Perhaps no evolution in the design and construction industry has received more attention, commentary, and contractual “recommendations” in the last five years than the area of Integrated Project Delivery, or “IPD”. Publicly, IPD has been extolled as the transformational reorientation of the construction industry with the potential for superlative outcomes and relationships. The AIA/AIACC has been at the forefront of extolling these virtues by defining IPD as:

A project delivery approach that integrates people, systems, business structures, and practices into a process that collaboratively harnesses the talents and insights of all participants to optimize project results, increase value to the owner, reduce waste, and maximize efficiency through all phases of design, fabrication, and construction. [29]

The AIA/AIACC Guide then goes on to premise IPD on nine principles, [30] including virtues such as:

  1. Mutual Respect and Trust.
  2. Collaborative Innovation and Decision Making.
  3. Open Communication.
  4. Organization and Leadership

The remaining five principles then blend a mix of procedural and organizational models with economic incentives, commitments, and protections. Those principles are:

  1. Mutual Benefit and Reward.
  2. Early Involvement of Key Participants.
  3. Early Goal Definition.
  4. Intensified Planning.
  5. Appropriate Technology

Functionally, IPD does not require all of the harmonious aspirations set forth above. Reduced to its common functional elements, IPD is and should be defined by:

  • Early and more detailed planning and expanded identification of goals and criteria.
  • Design phase input/participation by contractors, manufacturers, and suppliers.
  • Non-design considerations during design (schedule, cost, construction, products).
  • Technology based communication, planning, and documentation, often using BIM as a base platform.

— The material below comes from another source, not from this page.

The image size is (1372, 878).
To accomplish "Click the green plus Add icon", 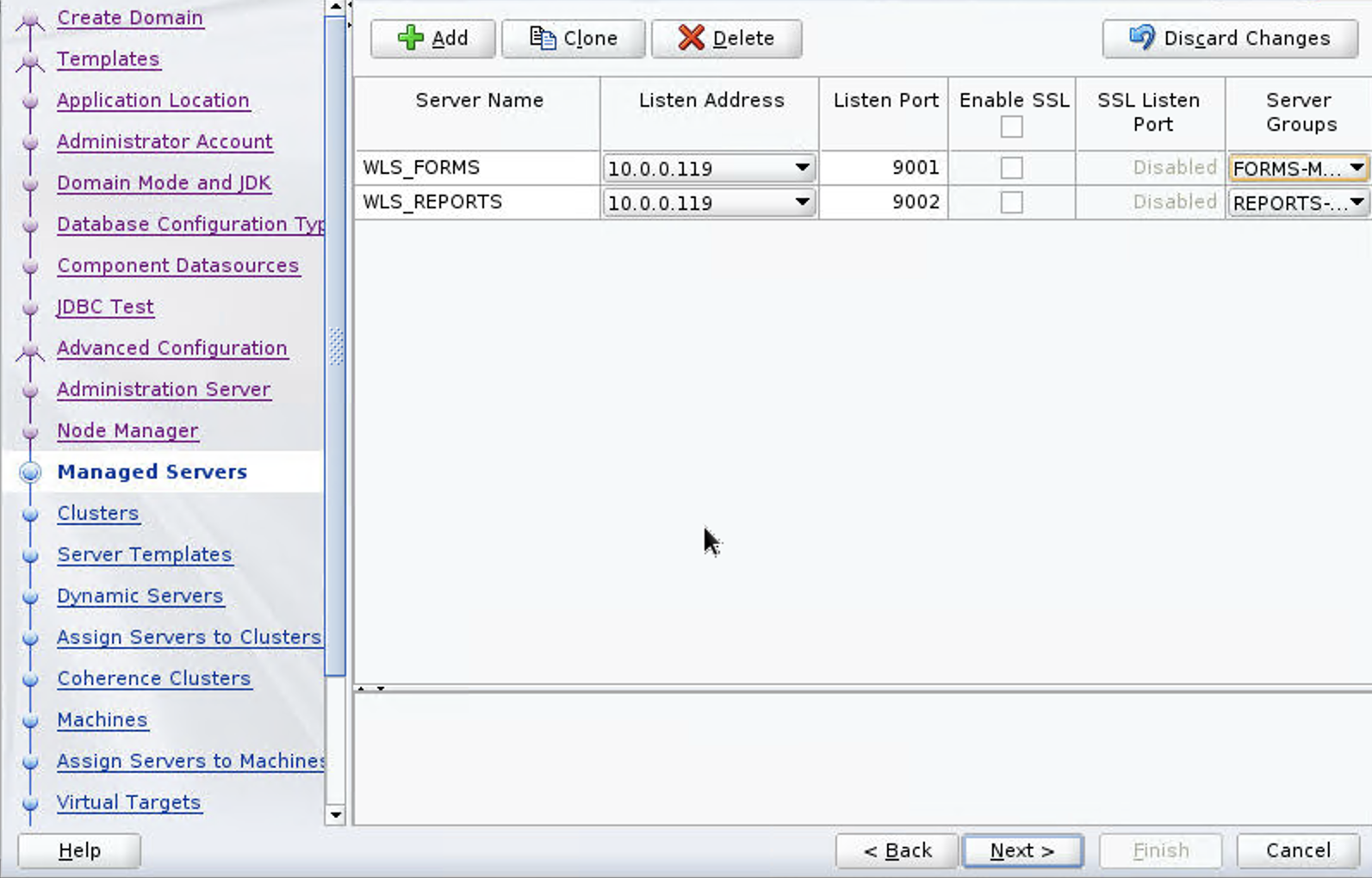I will tap(411, 38).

These elements are common to all of the “IPD” contractual models which have been promulgated in recent years. (See the AIA A195, A295, C195 and AGC Consensus Document 300, Sutter Health Model, Lean Construction Institute.) However, each of these models also recognizes that these shifts in timing, participation, and technology alone are unlikely, by themselves, to achieve the desired shift toward common interest, mutual respect and trust, and collaboration. Accordingly, each model moves beyond pure IPD and incorporates some elements of alliance or collaborative contracting. In this regard, there are as many approaches as there are contract forms.

By way of contrast, the AIA A295, A195, and B195 combine owner, contractor, and architect into a “Single Purpose Entity”. Typically, this is done by the creation of a new limited liability company which inherently invokes challenges for joint responsibility, record keeping, finances, and insurance. The AGC Consensus 300 counters with a three-party agreement of owner, contractor, and architect. All three entities maintain their separate status, but form a “Management Group” for decision making. The AGC also creates a “Collaborative Project Delivery Team” to include all needed team members. Each such structure comes with its own challenges and opportunities. The organizational structure is actually secondary to the other dynamics which are intended to facilitate the trust, respect, and collaboration among the team members, which are:

  • Mutual financial incentives which link key or all project participants’ financial success on the project to one another.
  • Waiver of internal claims and conflicts for purposes of cost, schedule, and (sometimes) defect issues.

In reality, these contracts are complicated and must be carefully tailored both to the project and the project partners. For architects considering such agreements, they should place particular focus on:

  • The selection and commitment of all project team members. Since financial rewards and success are linked, the dependence on others is more heightened than ever.
  • The availability of insurance and other resources to apply to internal issues as well as third-party claims.
  • Scope of design responsibility and autonomy, as opposed to collective decision making and reliance on others.